_YOUR GOAL_.
From the line with "Task: Open the workspaces" through the line with "Given: Click the age 22 box on the right", inclusive, return each line of the data below exactly and leave the rest out.

_DATA RECORDS_.
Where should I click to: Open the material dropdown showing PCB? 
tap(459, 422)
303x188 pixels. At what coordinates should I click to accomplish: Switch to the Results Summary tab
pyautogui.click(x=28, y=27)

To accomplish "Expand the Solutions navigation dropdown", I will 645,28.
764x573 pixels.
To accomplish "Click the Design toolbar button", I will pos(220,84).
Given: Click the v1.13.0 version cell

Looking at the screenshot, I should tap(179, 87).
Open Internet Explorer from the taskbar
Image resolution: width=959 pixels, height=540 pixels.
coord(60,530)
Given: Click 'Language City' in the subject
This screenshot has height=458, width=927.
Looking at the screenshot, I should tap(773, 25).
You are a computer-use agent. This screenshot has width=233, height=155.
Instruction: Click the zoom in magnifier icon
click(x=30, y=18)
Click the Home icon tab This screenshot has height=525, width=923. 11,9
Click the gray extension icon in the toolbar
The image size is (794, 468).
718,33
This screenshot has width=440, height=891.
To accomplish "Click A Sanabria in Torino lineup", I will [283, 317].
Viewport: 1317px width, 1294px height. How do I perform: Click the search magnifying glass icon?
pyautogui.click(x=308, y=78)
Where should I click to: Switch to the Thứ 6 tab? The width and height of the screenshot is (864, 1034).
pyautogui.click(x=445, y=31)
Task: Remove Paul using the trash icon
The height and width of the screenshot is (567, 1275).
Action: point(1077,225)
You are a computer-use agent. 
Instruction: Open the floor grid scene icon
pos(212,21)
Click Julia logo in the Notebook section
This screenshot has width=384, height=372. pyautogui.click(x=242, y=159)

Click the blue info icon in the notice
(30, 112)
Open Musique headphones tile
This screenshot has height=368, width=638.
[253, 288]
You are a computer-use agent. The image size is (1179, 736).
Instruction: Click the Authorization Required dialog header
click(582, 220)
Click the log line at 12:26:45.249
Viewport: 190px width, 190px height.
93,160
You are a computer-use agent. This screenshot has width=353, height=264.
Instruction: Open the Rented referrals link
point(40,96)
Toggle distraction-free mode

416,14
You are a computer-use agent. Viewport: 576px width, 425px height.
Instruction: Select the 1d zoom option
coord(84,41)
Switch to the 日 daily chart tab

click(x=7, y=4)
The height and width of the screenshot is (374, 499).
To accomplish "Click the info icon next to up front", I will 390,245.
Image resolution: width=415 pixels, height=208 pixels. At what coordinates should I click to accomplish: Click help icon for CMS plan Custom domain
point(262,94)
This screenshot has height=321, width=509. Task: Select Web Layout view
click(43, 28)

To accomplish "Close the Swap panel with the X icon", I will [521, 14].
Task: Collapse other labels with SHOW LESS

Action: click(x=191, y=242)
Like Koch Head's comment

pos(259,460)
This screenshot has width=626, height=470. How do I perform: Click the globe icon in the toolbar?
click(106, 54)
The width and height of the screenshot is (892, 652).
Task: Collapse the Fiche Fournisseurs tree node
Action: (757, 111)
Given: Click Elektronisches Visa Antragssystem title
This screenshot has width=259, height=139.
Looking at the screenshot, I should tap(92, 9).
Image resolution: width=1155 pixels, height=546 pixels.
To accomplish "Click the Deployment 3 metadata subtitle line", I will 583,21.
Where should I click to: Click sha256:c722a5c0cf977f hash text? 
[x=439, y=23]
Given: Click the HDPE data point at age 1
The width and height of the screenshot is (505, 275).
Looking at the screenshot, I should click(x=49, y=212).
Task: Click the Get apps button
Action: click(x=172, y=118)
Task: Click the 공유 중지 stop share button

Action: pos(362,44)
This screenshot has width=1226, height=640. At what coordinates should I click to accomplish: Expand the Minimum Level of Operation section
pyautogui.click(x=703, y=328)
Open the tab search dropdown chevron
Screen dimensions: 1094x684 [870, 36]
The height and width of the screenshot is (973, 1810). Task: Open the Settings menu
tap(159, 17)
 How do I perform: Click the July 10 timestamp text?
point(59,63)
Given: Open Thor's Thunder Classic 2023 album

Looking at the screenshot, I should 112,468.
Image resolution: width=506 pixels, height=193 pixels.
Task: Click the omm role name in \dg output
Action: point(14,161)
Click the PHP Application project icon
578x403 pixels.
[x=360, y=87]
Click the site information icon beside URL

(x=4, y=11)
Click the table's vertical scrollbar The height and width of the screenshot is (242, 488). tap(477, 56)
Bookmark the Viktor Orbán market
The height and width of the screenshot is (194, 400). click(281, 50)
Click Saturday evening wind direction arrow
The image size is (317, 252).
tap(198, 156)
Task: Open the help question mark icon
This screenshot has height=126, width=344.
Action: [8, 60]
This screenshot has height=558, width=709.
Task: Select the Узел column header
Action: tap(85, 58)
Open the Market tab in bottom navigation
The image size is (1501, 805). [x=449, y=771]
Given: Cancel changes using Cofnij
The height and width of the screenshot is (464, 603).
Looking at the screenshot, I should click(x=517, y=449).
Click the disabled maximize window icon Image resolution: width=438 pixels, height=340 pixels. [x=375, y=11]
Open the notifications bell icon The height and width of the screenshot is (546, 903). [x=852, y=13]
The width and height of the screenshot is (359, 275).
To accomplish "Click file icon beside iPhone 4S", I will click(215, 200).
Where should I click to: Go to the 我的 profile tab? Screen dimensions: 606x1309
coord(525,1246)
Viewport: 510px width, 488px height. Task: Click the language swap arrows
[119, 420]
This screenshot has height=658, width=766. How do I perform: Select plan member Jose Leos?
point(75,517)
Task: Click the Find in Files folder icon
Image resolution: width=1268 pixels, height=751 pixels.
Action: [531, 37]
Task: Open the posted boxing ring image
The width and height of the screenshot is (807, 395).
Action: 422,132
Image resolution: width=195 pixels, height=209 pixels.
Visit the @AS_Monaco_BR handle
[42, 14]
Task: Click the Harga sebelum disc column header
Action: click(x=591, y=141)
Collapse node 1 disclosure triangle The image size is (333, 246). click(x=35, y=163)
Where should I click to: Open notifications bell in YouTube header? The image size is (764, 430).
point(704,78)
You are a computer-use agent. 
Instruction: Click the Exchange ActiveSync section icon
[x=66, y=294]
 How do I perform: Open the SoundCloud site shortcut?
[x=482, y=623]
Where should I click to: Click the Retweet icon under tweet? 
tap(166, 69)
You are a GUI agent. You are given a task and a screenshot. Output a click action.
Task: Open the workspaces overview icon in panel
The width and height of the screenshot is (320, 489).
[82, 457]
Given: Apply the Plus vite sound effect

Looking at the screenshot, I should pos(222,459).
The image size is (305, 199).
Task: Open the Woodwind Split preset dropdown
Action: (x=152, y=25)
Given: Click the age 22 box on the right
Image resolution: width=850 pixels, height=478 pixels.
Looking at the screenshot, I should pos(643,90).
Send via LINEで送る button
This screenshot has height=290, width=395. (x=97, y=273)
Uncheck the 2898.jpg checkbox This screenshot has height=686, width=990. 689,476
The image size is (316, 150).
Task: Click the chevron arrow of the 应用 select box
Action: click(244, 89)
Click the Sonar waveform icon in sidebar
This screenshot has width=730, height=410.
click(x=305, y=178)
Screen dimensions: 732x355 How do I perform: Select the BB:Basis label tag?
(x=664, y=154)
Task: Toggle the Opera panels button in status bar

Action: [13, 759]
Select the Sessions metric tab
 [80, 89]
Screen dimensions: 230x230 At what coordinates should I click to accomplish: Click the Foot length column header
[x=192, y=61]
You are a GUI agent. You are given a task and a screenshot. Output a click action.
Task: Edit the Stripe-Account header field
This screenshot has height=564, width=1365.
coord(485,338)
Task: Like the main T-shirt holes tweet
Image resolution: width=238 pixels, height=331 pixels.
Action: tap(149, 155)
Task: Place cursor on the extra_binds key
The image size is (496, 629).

_COMPLETED EXERCISE_.
Task: Open the workspaces overview icon in panel
The width and height of the screenshot is (320, 489).
[82, 457]
Given: Apply the Plus vite sound effect

Looking at the screenshot, I should pos(222,459).
The image size is (305, 199).
Task: Open the Woodwind Split preset dropdown
Action: (x=152, y=25)
Given: Click the age 22 box on the right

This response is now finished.